Особое место в философии Карамзина занимает его воззрение на добродетель, творение добра, позволяющее возвыситься душою к источнику всякого блага и обрести место в па- мяти потомства. Так, он посвятил императрице Марии Федоровне следующие строки:
Живи, монархиня! ко счастию людей!
Для суетных забав жизнь наша скоротечна: Для добродетели всегда есть время в ней.
Добром бессмертна ты: так будь же долговечна !
[7, с. 298]
Как залог бессмертия воспринимает Карамзин и земные страдания. «…Удовольствия и само счастие не бесконечны, а возвышенность некоторых горестей в большей степени заставляет нас чувствовать благородство нашего существования, наши права на Божественное. Если бы мы были только благополучны здесь, я бы менее верил в бессмертие души и в доброту Бога. Это парадокс для ума и несомненная истина для чувствительного сердца, познавшего несчастие…» [5, с. 111-112], – писал он великой княгине Екатерине Павловне еще в1813 году.

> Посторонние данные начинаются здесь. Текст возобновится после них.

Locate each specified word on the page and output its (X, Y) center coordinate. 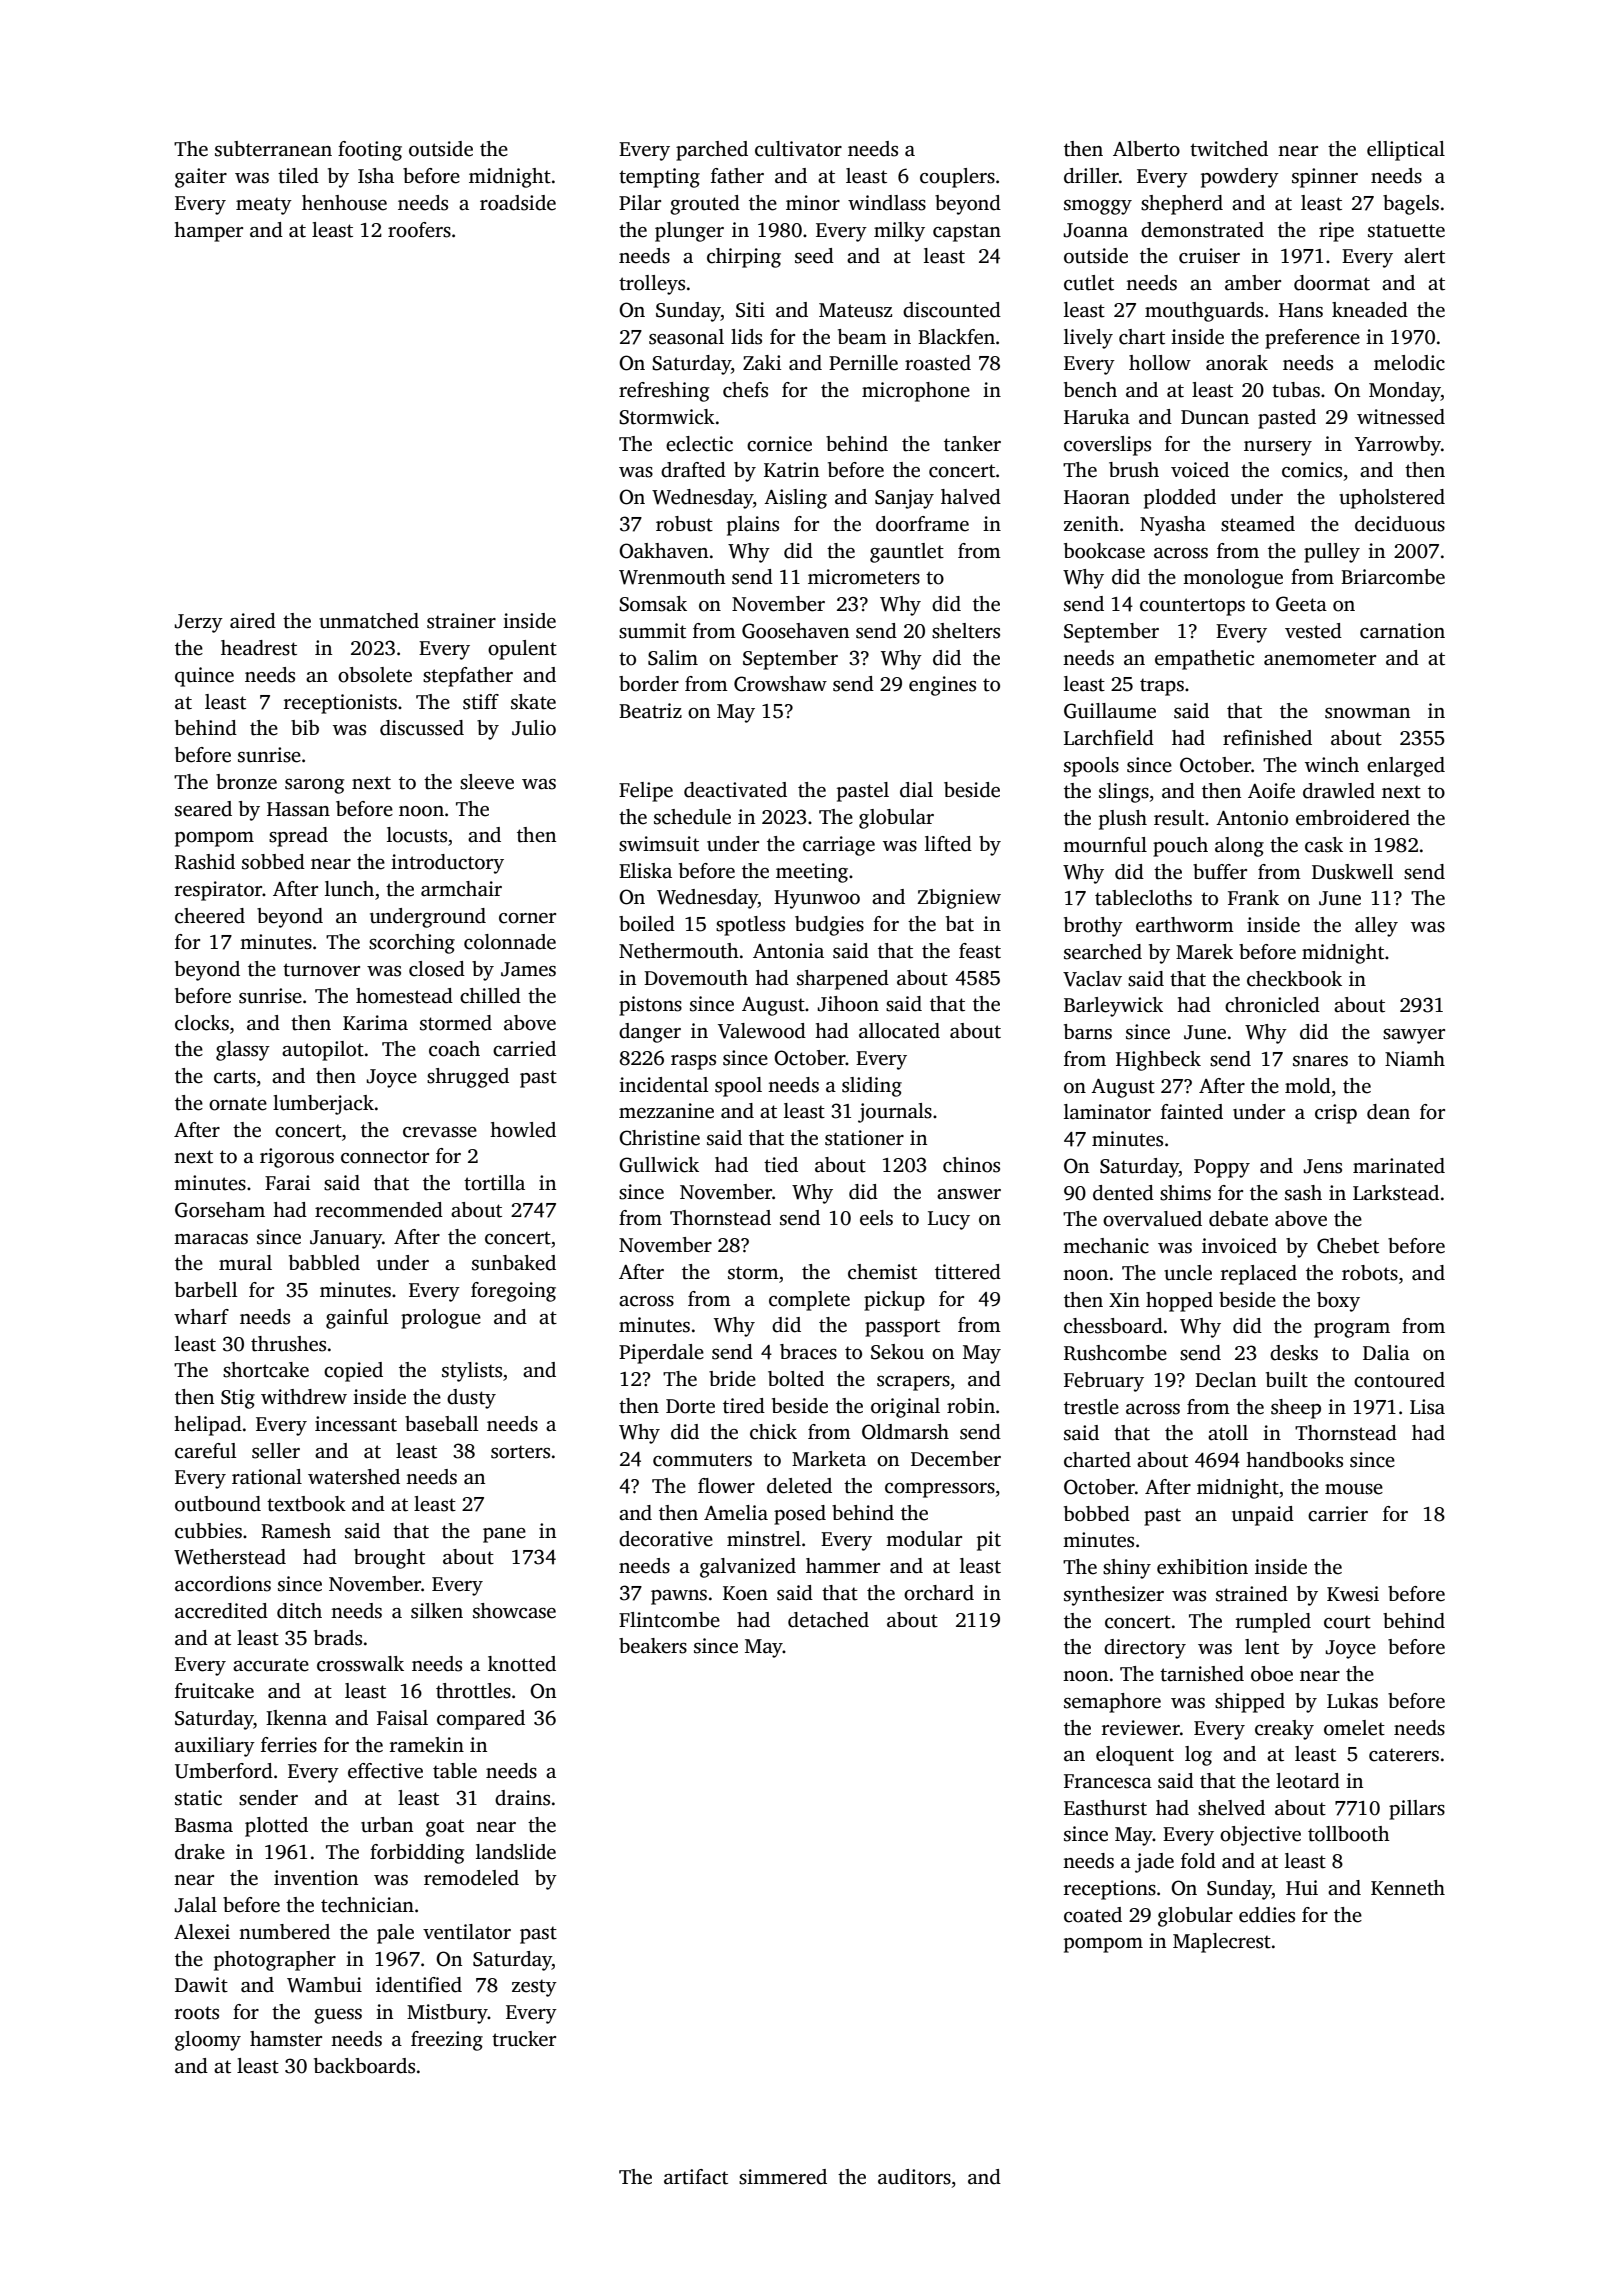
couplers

Эта же мысль звучит в письме к П. А. Вяземскому от 3 ноября 1820 года: «…не стоит труда заезжать мыслями далеко вперед там, где все делается… Бог весть как! Говорю о здешней жизни, веря другой, где мы будем… то ли дело! Живем здесь, как птенцы в яйце; смерть разбивает скорлупу: взглянем, оперимся и полетим!» [6, с. 90].
Но предположение, что за гробом откроется истина, не было для Карамзина твердым убеждением. Сокрушаясь о смерти маленькой дочери и сына, разделяя чужое горе (в письме к великой княгине Екатерине Павловне, потерявшей супруга), Карамзин пишет: «…Такие потери приуготовляют нас к тихому переходу туда, откуда я отнюдь не хотел бы выйти в качестве невежды. В ожидании будем говорить о другом» [5, с. 111-112].
В цитированном письме к Вяземскому Карамзин вновь говорит о загробном бытии: «…В ожидании сего времени или вечности, если угодно, будем заниматься кое-чем; вы – новою всемирною конституциею и стихами, я – старою российскою историею и прозою; а более всего станем любить жен, детей и добрых людей, к числу которых принадлежат наши друзья…» [6, с. 90].
Однако незадолго до кончины тихое времяпрепровождение в ожидании вечности сменилось у умирающего Карамзина, еще надеявшегося на излечение во Флоренции, другим настроением: «С этого места сорвала меня буря или болезнь, и я имею неописанную жажду к разительно новому, к другим видам природы, горам, лазури италианской etc. Никак не мог бы я возвратиться к моим прежним занятиям, если бы здесь и выздоровел» [6, с. 173].
Эпистолярий Карамзина позволяет пересмотреть устоявшиеся представления об историографе. Его письма доказывают, что история была для него проявлением временного, преходящего. Земное бытие он воспринимал как мир теней, мир же сущностей полагал за его пределами. Между тем чувство к природе было еще живо в его сердце, «несмотря на чистый идеализм» его философии [7, с. 284]. Он окрашивал легкой иронией надежды на обретение истины после смерти, на встречу там родственных душ и порой писал о своих занятиях историей как одном из способов скоротать время в ожидании вечности.